Un soutien personnel, et non institutionnel, au pape François

J’ai accepté d’exprimer mon soutien au pape François, non sans réticence. « Il s’agira d’un soutien personnel, pas d’un soutien institutionnel », ai-je prévenu. Je m’explique : ma réticence n’a rien à voir avec sa personne en tant que telle, mais avec la figure institutionnelle – la papauté absolue – qu’il continue à représenter, avec le modèle clérical et masculin de l’Église médiévale qu’il continue à défendre, et avec le magistère théologique prémoderne qu’il continue d’exercer.

J’avoue qu’il a eu à gérer une période très complexe et difficile. Au rêve printanier  concret mais inachevé de Vatican II succédèrent, sans solution de continuité les hésitations et contradictions de Paul VI depuis le dit Concile jusqu’à sa mort en 1978, puis – après seulement un mois de pontificat de Jean-Paul Ier, dont nous ne savons pas vraiment s’il est mort ou a été tué – a suivi le long pontificat de restauration de Jean-Paul II (1978-2005)  prolongé par Benoît XVI qui, pour s’affranchir des cloaques et des lobbies du Vatican, n’a rien trouvé de mieux que de fuir en démissionnant (2013), et en léguant au pape suivant  un panorama sombre et enchevêtré. Le conclave des cardinaux, à la recherche d’équilibres impossibles, élut un jésuite en provenance de la pampa argentine. Il se fit appeler François et sortit au balcon pour demander notre bénédiction. Il était déjà trop tard pour une réforme profonde et durable. Mais, pour vraiment essayer, dès la bénédiction reçue, sans même prendre le temps de s’asseoir sur le trône de Pierre, pêcheur de Galilée sans diplomatie ni ruse, il aurait dû proclamer urbi et orbi : « s’en est fini du vieux. Que le neuf commence enfin ». 11 ans sont passés.

Pendant ce temps, le monde vit, nous vivons, une époque de métamorphose civilisationnelle planétaire comme notre espèce n’en a jamais connu depuis son apparition il y a 300 000 ans. Tout ce que l’on crut sûr jusqu’à hier est profondément ébranlé dans tous les domaines. Les religions traditionnelles, le christianisme inclus, avec leurs croyances, leurs rituels et leurs codes, sont en train de s’effondrer. L’incertitude et la peur, et leur symptôme : les fondamentalismes de toutes sortes, se répandent.
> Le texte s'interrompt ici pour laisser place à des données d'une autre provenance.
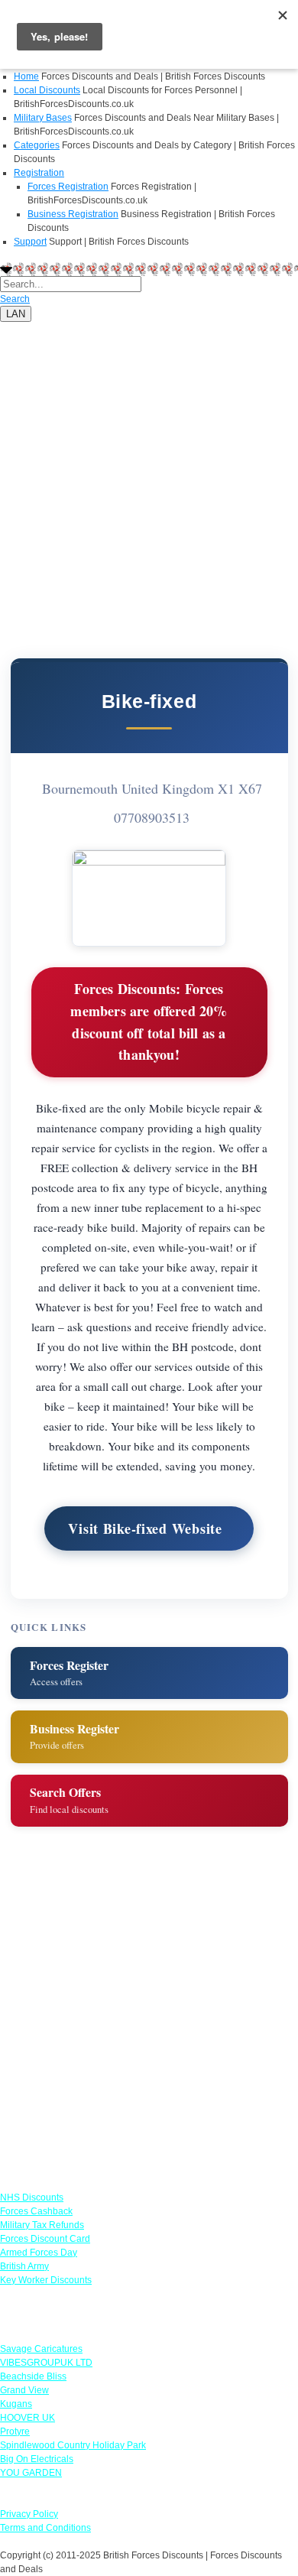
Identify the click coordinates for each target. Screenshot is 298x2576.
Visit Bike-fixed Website (145, 1528)
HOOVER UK (27, 2417)
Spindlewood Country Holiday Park (73, 2445)
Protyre (15, 2431)
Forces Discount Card (45, 2238)
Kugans (16, 2404)
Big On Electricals (36, 2459)
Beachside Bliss (33, 2376)
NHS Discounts (31, 2197)
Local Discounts (47, 90)
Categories (37, 145)
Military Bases (43, 117)
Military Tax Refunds (42, 2225)
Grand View (24, 2390)
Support (30, 241)
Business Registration (73, 214)
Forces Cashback (36, 2211)
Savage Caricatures (41, 2349)
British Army (24, 2266)
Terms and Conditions (45, 2527)
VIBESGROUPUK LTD (46, 2362)
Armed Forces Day (38, 2252)
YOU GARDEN (31, 2472)
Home (26, 76)
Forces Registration (68, 186)
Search (15, 299)
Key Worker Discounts (46, 2280)
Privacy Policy (29, 2514)
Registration (39, 172)
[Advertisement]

Tout cela a mis à dure épreuve la sagesse jésuite et la paix franciscaine du pape François. Et, les années passant, surgit et se diffuse le sentiment que le radicalement nouveau, si nécessaire dans cette Église échouée dans les sables du passé, n’a toujours pas vraiment commencé, sans qu’aucun signe ne se donne à voir.

Je reconnais, oui, un ton nouveau, un langage frais, plein d’encouragement, en particulier dans les documents pontificaux tels que l’encyclique Laudato si et l’exhortation apostolique Evangelii gaudium. Dans ces documents et dans d’innombrables interventions, François diffuse un message social, économique et politique clair, courageux et subversif en faveur de tous les laissés pour compte de la Terre, au point de devenir peut-être la voix la plus libre et la plus libératrice, et la plus dérangeante pour les puissances financières acharnées à tuer la vie des humains et de la communauté vivante de la Terre. C’est sans doute l’essentiel de la Bonne Nouvelle que le prophète Jésus proclama et pratiqua, au-delà du temple, du credo et du droit canonique. Et que puis-je demander de plus au pape François à 86 ans et en mauvaise santé ? Non, je ne peux pas demander plus à cet homme plein de bonne volonté et de flots de charisme. À cet homme humain, avec son tempérament et sa tendresse, avec ses erreurs et ses contradictions, avec sa foi profonde et son vieux catéchisme, avec son utopie évangélique et sa théologie conservatrice, à cet homme de chair et de sang, j’adresse de tout cœur mon admiration, mon estime, mon soutien personnel.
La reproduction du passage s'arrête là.